I love my 2008 F250 Diesel. While you may not need the Diesel, I am getting close to 15 MPG around town. Only towed my 5th wheel from the dealership to a storage lot but I hardly knew it was there.

Have fun shopping. The Ford website is fun to "build" your dream truck. I also liked their tow charts the best.
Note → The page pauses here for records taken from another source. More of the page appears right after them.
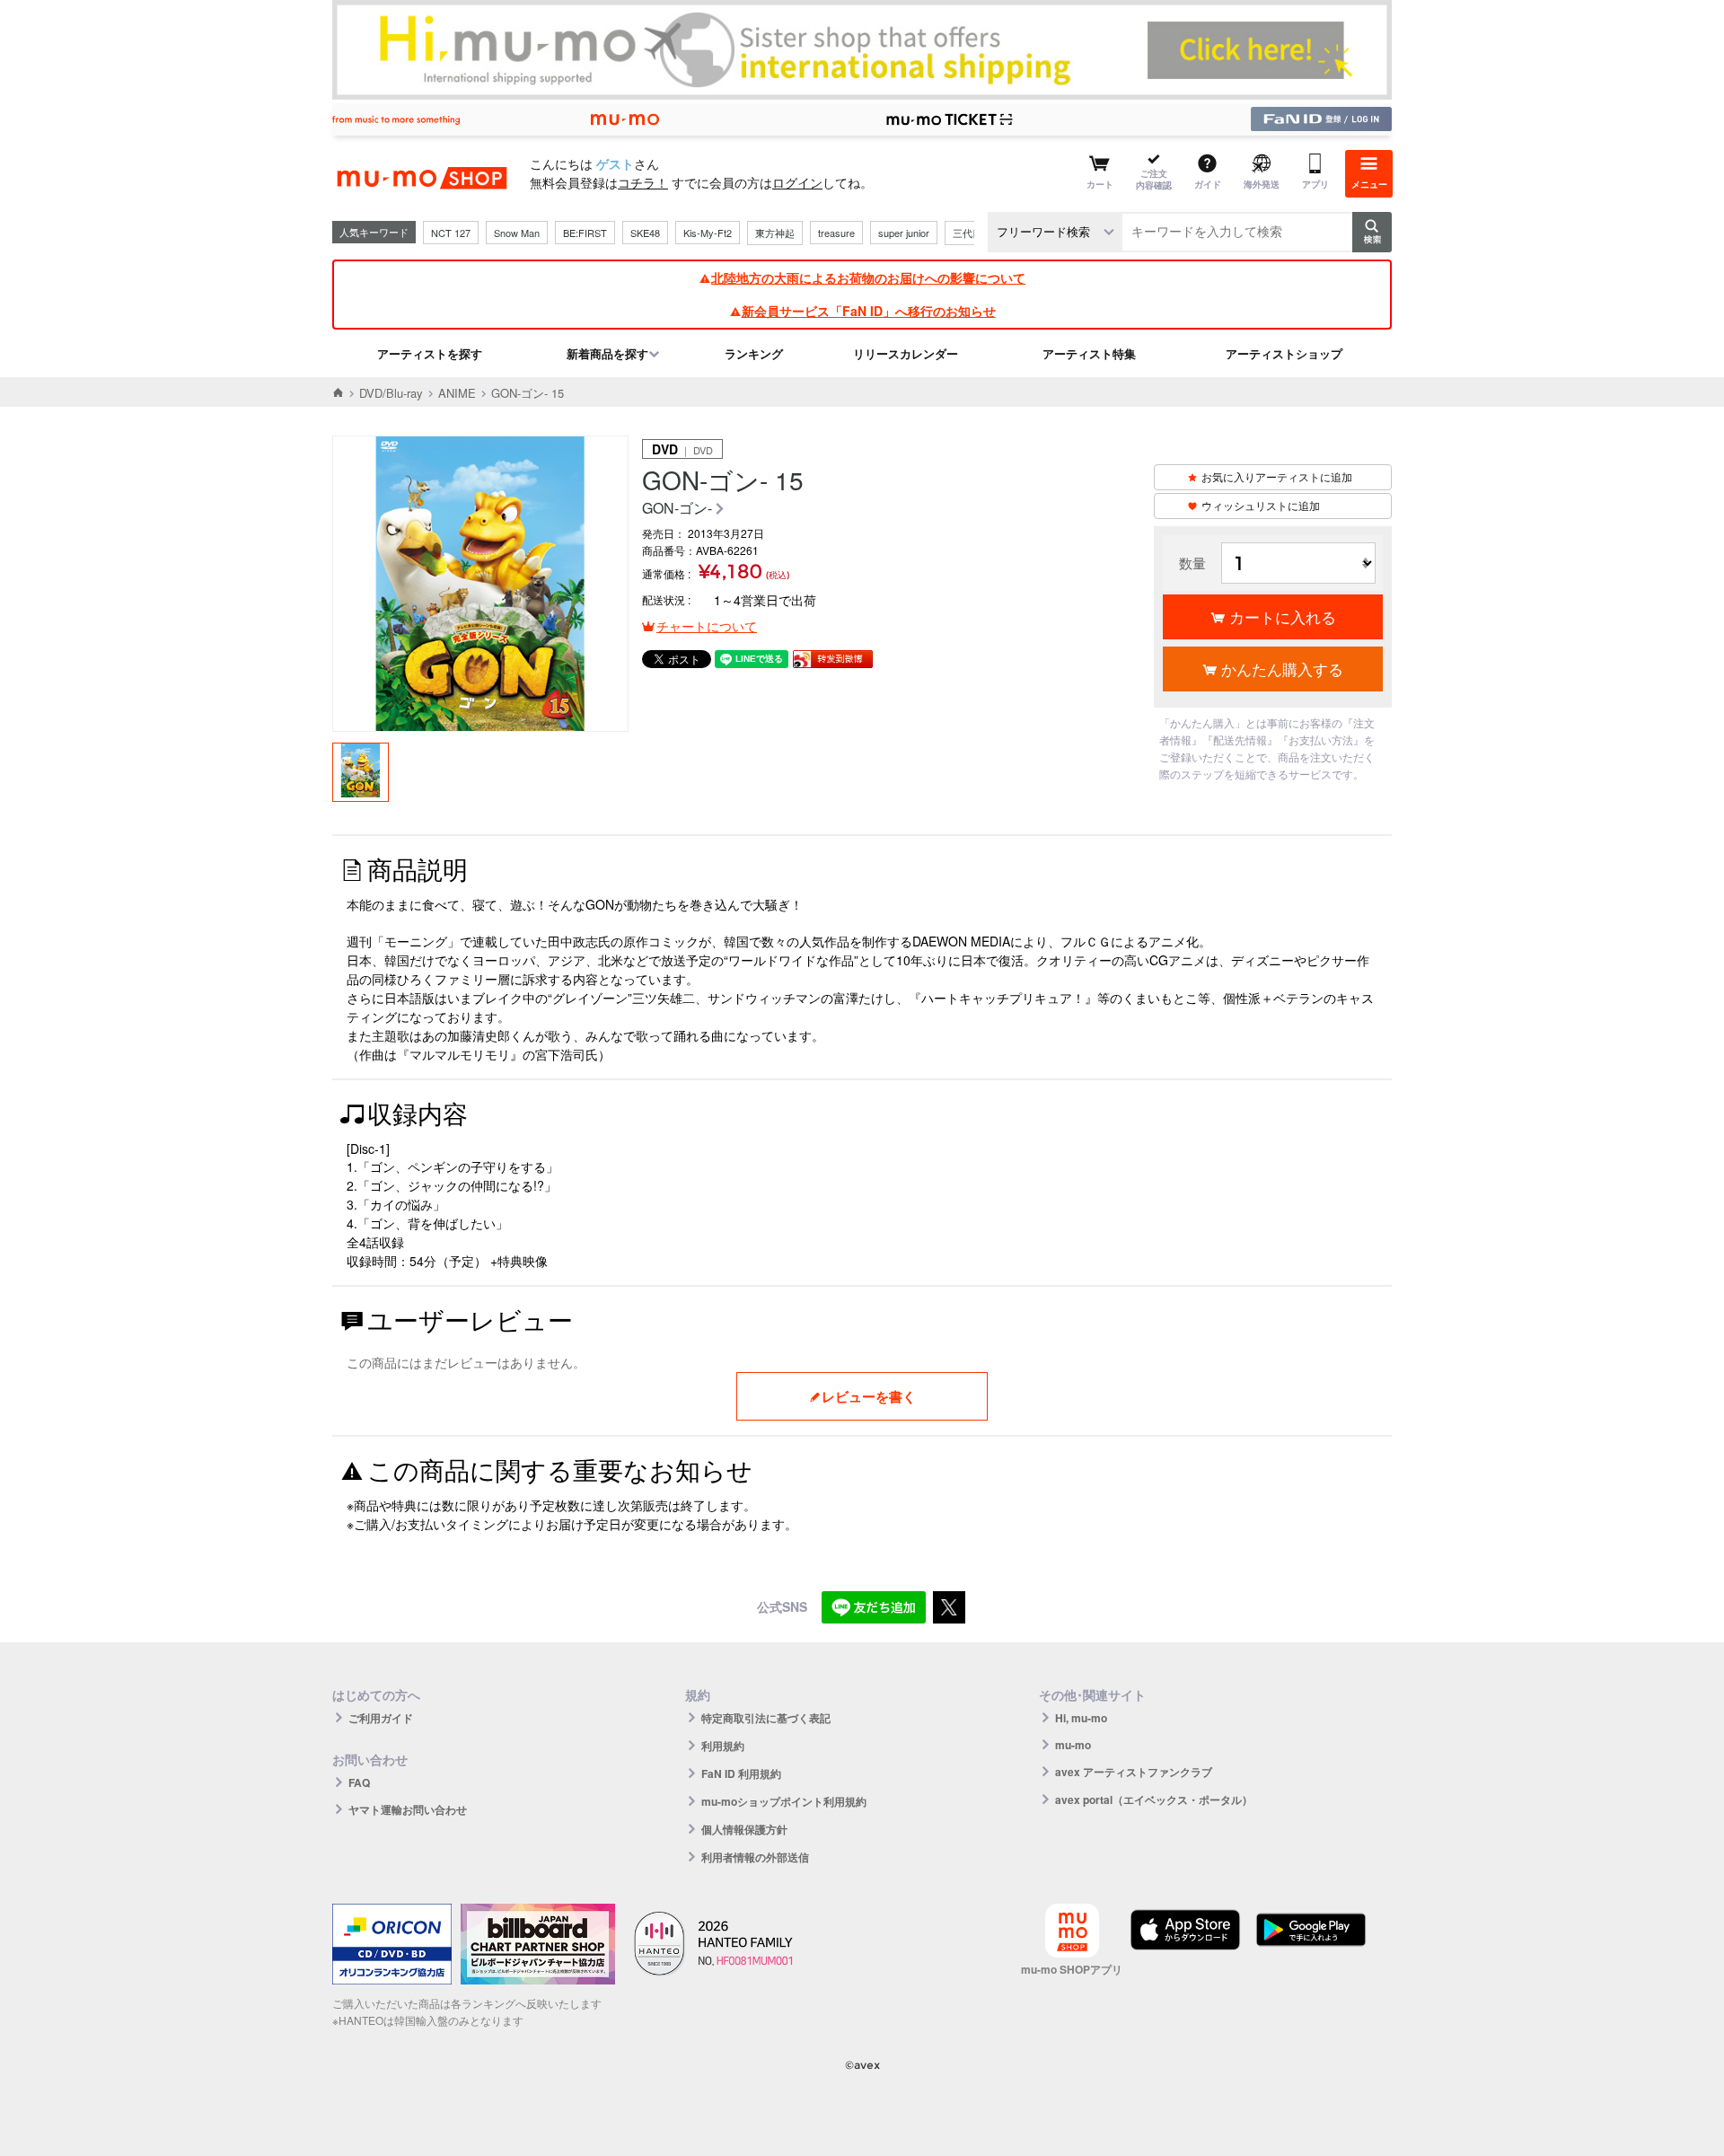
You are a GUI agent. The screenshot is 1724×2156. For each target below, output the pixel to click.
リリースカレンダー (905, 353)
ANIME (457, 392)
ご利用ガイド (380, 1718)
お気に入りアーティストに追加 (1276, 476)
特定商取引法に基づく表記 (766, 1718)
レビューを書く (869, 1396)
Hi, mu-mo (1081, 1718)
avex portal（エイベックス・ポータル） (1154, 1799)
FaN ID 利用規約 (741, 1773)
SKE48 (645, 232)
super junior (903, 232)
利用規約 (722, 1746)
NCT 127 (451, 232)
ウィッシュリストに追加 (1260, 505)
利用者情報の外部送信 (755, 1857)
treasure (836, 232)
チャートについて (706, 626)
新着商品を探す (607, 353)
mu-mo (1073, 1745)
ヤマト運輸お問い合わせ (407, 1809)
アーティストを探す (429, 353)
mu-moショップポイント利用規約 (783, 1801)
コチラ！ (643, 182)
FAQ (359, 1782)
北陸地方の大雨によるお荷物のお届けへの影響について (868, 277)
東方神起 (775, 232)
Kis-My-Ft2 (707, 232)
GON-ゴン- (677, 508)
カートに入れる (1282, 616)
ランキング (754, 353)
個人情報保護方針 (744, 1829)
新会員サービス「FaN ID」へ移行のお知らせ (869, 311)
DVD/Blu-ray (391, 392)
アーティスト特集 (1089, 353)
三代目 (967, 232)
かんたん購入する (1282, 668)
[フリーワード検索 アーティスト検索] (1055, 232)
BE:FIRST (585, 232)
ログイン (797, 182)
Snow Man (517, 232)
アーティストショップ (1284, 353)
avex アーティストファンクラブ (1133, 1772)
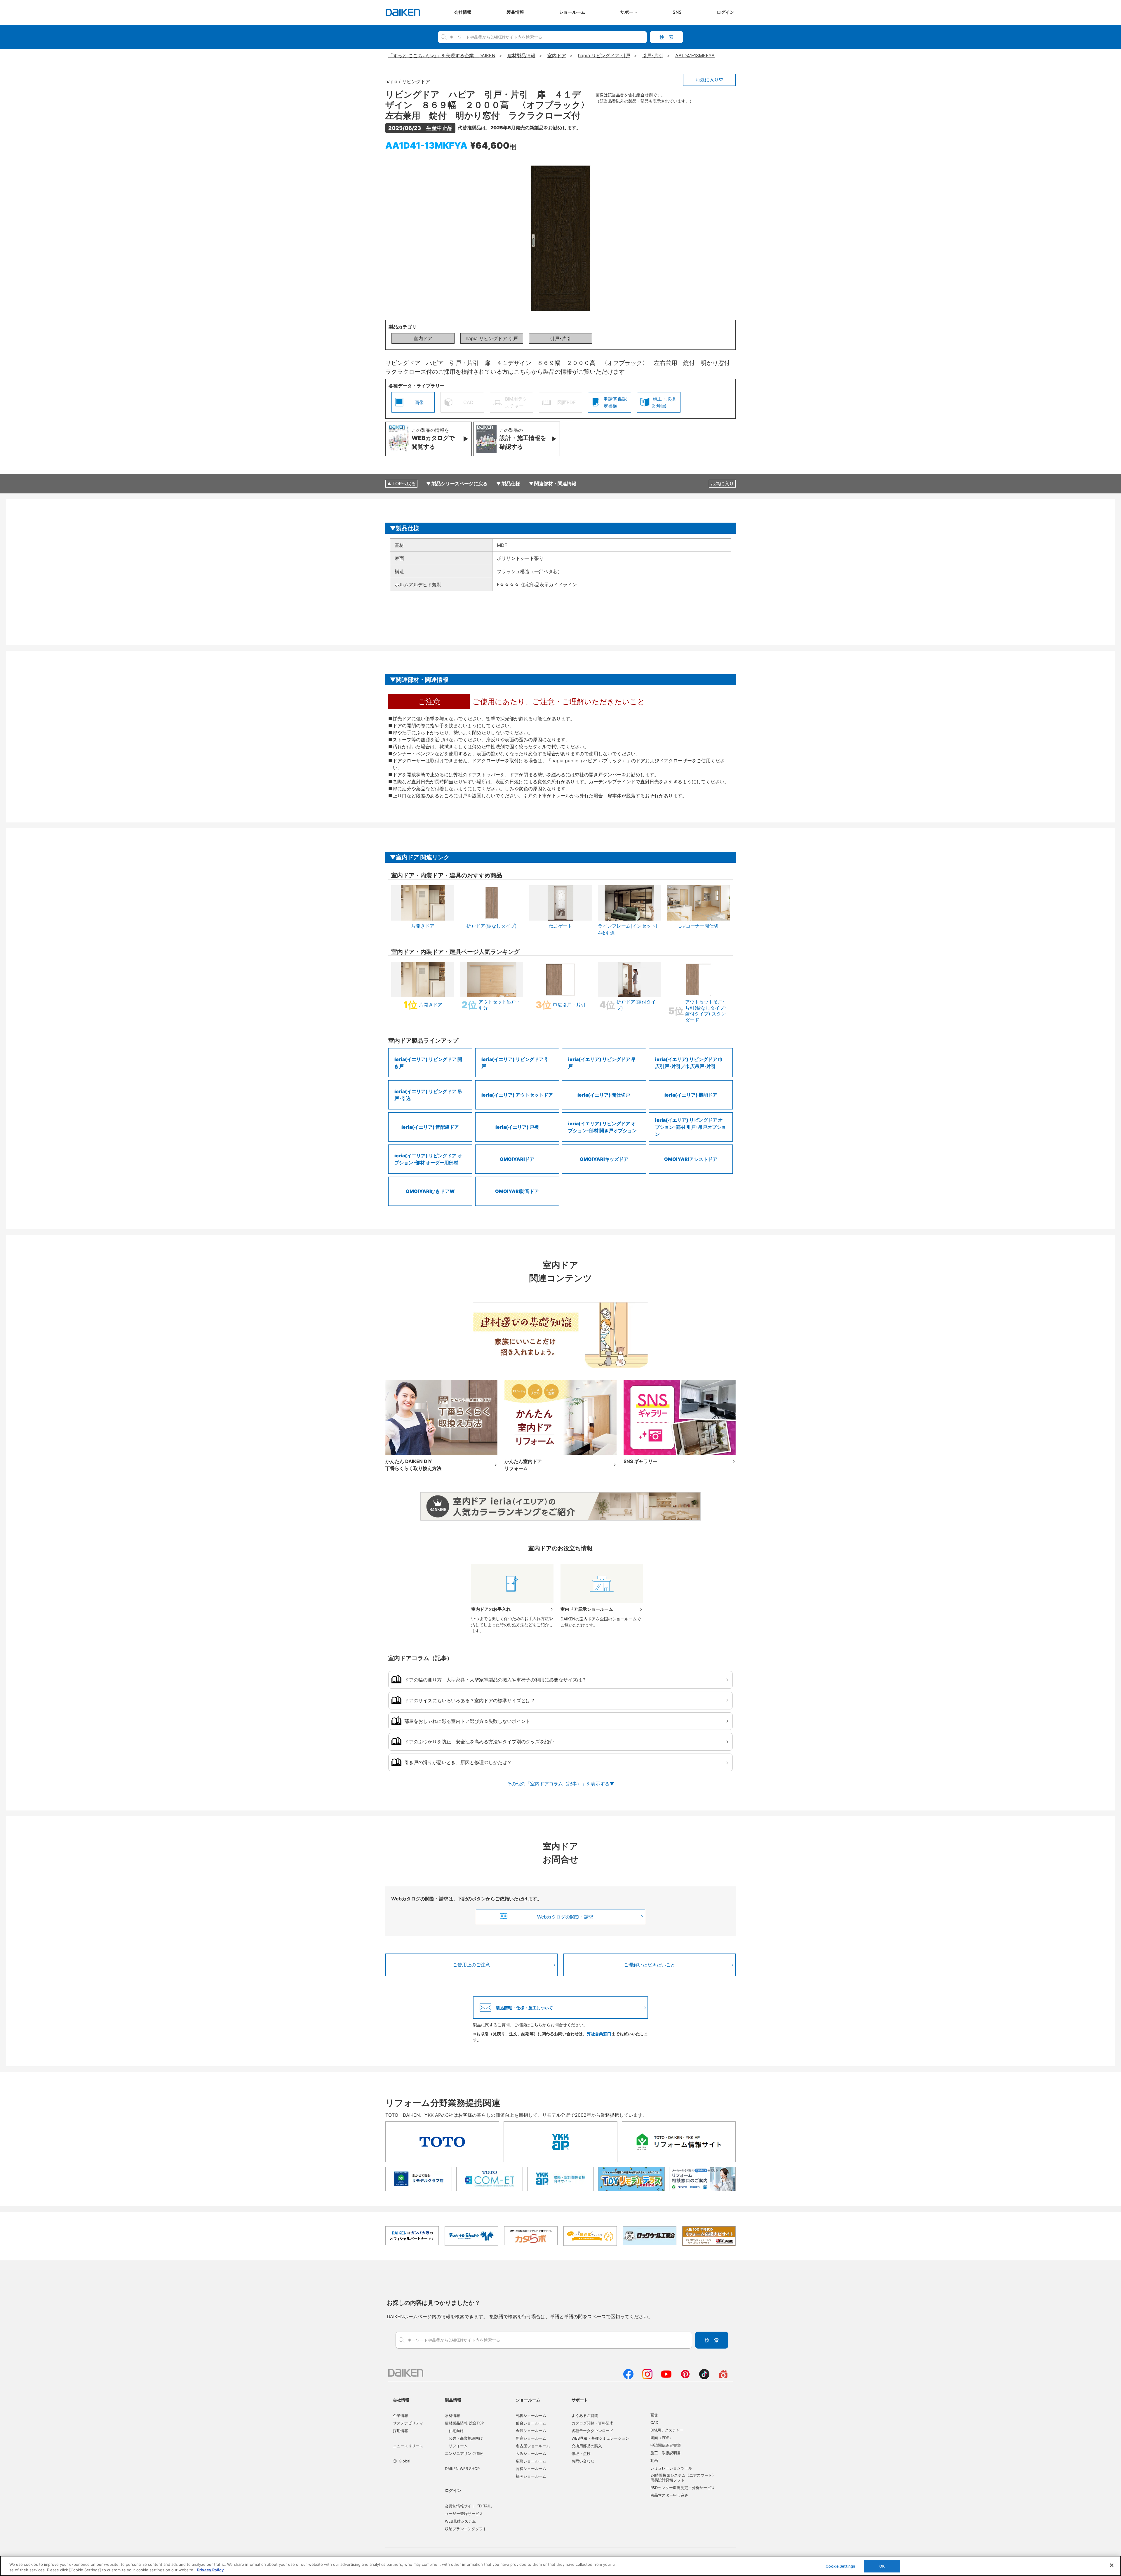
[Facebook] (628, 2377)
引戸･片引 (560, 338)
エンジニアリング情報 (464, 2453)
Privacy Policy (210, 2570)
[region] (560, 2566)
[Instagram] (647, 2377)
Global (404, 2461)
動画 (654, 2460)
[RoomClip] (723, 2377)
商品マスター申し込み (669, 2495)
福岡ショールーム (531, 2476)
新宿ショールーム (531, 2438)
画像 (654, 2415)
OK (882, 2566)
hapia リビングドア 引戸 (492, 338)
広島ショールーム (531, 2461)
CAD (654, 2422)
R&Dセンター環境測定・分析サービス (682, 2487)
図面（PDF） (661, 2437)
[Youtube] (666, 2377)
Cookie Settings (840, 2566)
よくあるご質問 (585, 2415)
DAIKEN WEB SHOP (462, 2468)
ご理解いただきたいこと (649, 1965)
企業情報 (400, 2415)
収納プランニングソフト (466, 2528)
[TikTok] (704, 2377)
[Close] (1111, 2565)
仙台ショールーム (531, 2423)
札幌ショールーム (531, 2415)
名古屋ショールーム (533, 2445)
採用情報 (400, 2430)
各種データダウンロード (592, 2430)
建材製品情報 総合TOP (464, 2423)
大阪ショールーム (531, 2453)
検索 (666, 37)
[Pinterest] (685, 2377)
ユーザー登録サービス (464, 2513)
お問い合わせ (583, 2461)
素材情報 (452, 2415)
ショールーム (528, 2399)
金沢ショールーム (531, 2430)
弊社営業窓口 (599, 2033)
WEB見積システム (460, 2521)
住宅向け (456, 2430)
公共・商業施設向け (466, 2438)
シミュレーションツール (671, 2468)
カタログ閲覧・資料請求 (592, 2423)
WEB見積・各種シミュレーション (600, 2438)
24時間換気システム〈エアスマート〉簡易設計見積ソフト (683, 2477)
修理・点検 (581, 2453)
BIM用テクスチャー (667, 2430)
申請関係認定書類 (665, 2445)
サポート (580, 2399)
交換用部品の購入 (587, 2445)
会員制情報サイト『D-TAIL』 (470, 2506)
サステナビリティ (408, 2423)
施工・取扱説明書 (665, 2452)
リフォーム (458, 2445)
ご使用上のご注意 (471, 1965)
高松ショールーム (531, 2468)
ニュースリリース (408, 2445)
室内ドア (423, 338)
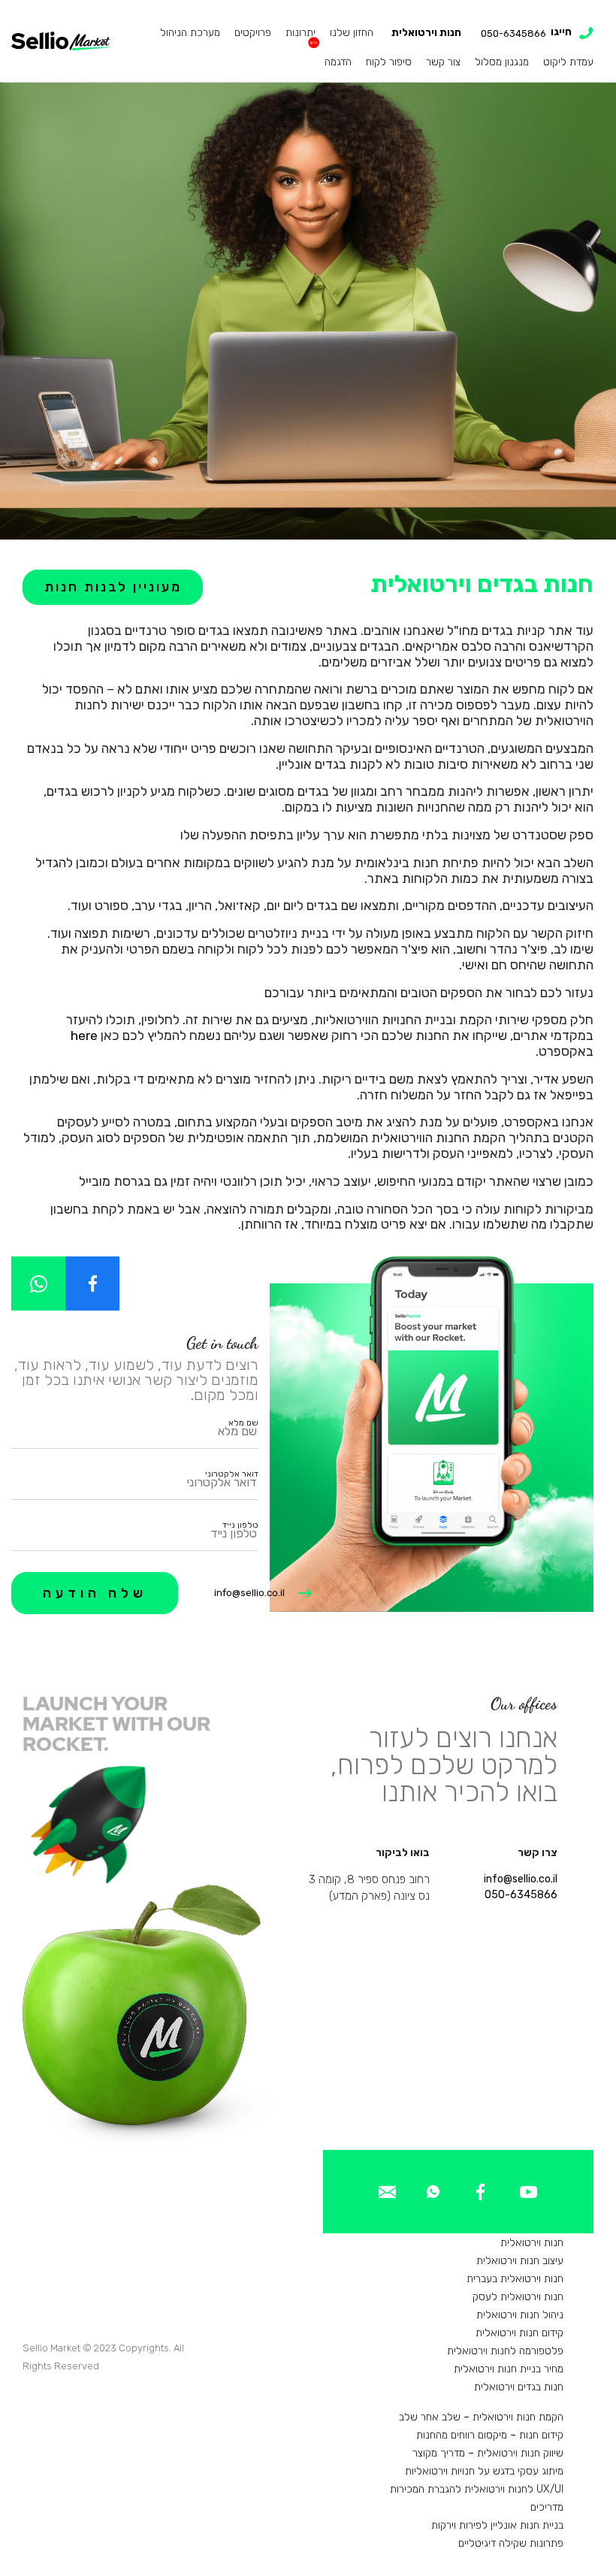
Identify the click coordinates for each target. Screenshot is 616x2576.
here (84, 1035)
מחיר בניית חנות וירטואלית (508, 2369)
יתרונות (300, 32)
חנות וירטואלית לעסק (518, 2296)
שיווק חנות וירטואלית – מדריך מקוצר (487, 2453)
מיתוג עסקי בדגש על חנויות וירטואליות (484, 2471)
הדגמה (338, 62)
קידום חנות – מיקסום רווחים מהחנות (489, 2435)
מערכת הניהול (190, 32)
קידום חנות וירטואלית (519, 2333)
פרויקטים (252, 32)
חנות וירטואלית (426, 32)
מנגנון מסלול (502, 62)
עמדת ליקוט (568, 62)
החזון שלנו (351, 32)
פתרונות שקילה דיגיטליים (510, 2543)
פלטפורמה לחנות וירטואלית (505, 2351)
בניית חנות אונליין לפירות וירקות (497, 2525)
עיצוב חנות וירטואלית (519, 2260)
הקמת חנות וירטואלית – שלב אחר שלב (481, 2417)
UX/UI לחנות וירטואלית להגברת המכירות (476, 2489)
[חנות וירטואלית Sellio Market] (60, 41)
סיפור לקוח (389, 62)
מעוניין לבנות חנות (113, 586)
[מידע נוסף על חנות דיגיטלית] (528, 2191)
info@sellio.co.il (249, 1592)
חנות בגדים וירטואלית (518, 2387)
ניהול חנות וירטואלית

Very easy to read and understand.

T


----------



## jozway (Jan 28, 2008)

DODGE







DODGE







Did i say dodge yet!!


----------



## Husker92 (Feb 11, 2006)

Get a Diesel!!!!! One vote for a super duty!

Happy Shopping!

Steve


----------



## Sayonara (Jul 23, 2007)

Husker92 said:


> Get a Diesel!!!!! One vote for a super duty!
> 
> Happy Shopping!
> 
> Steve


*X2*, of coarse !!


----------



## reeladdiction (Sep 10, 2006)

i own a 2000 excursion diesel and i think i wouldnt be able to tow the 32 so be careful you need to go with a larger truck...


----------



## MaeJae (May 12, 2005)

DISCLAIMER: Old topic!!!!

Does anyone know the outcome of this???
Is someone out there "pulling" this trailer with an Expy???









Just askin'


----------



## Sluggo54 (Jun 15, 2005)

Sigh - with all these Dodge boys (and girls, Skip) - and the Ford Freques - I gotta put in a good word for GM.

I came from Ford, my first was a Dodge - this last time we decided to go drive'em all then pick the one we liked best, rather than just go by old prejudice. You might want to do the same. Any of them is a fine locomotive for that train of yours, and will do a great job. You'll never go back!

Sluggo


----------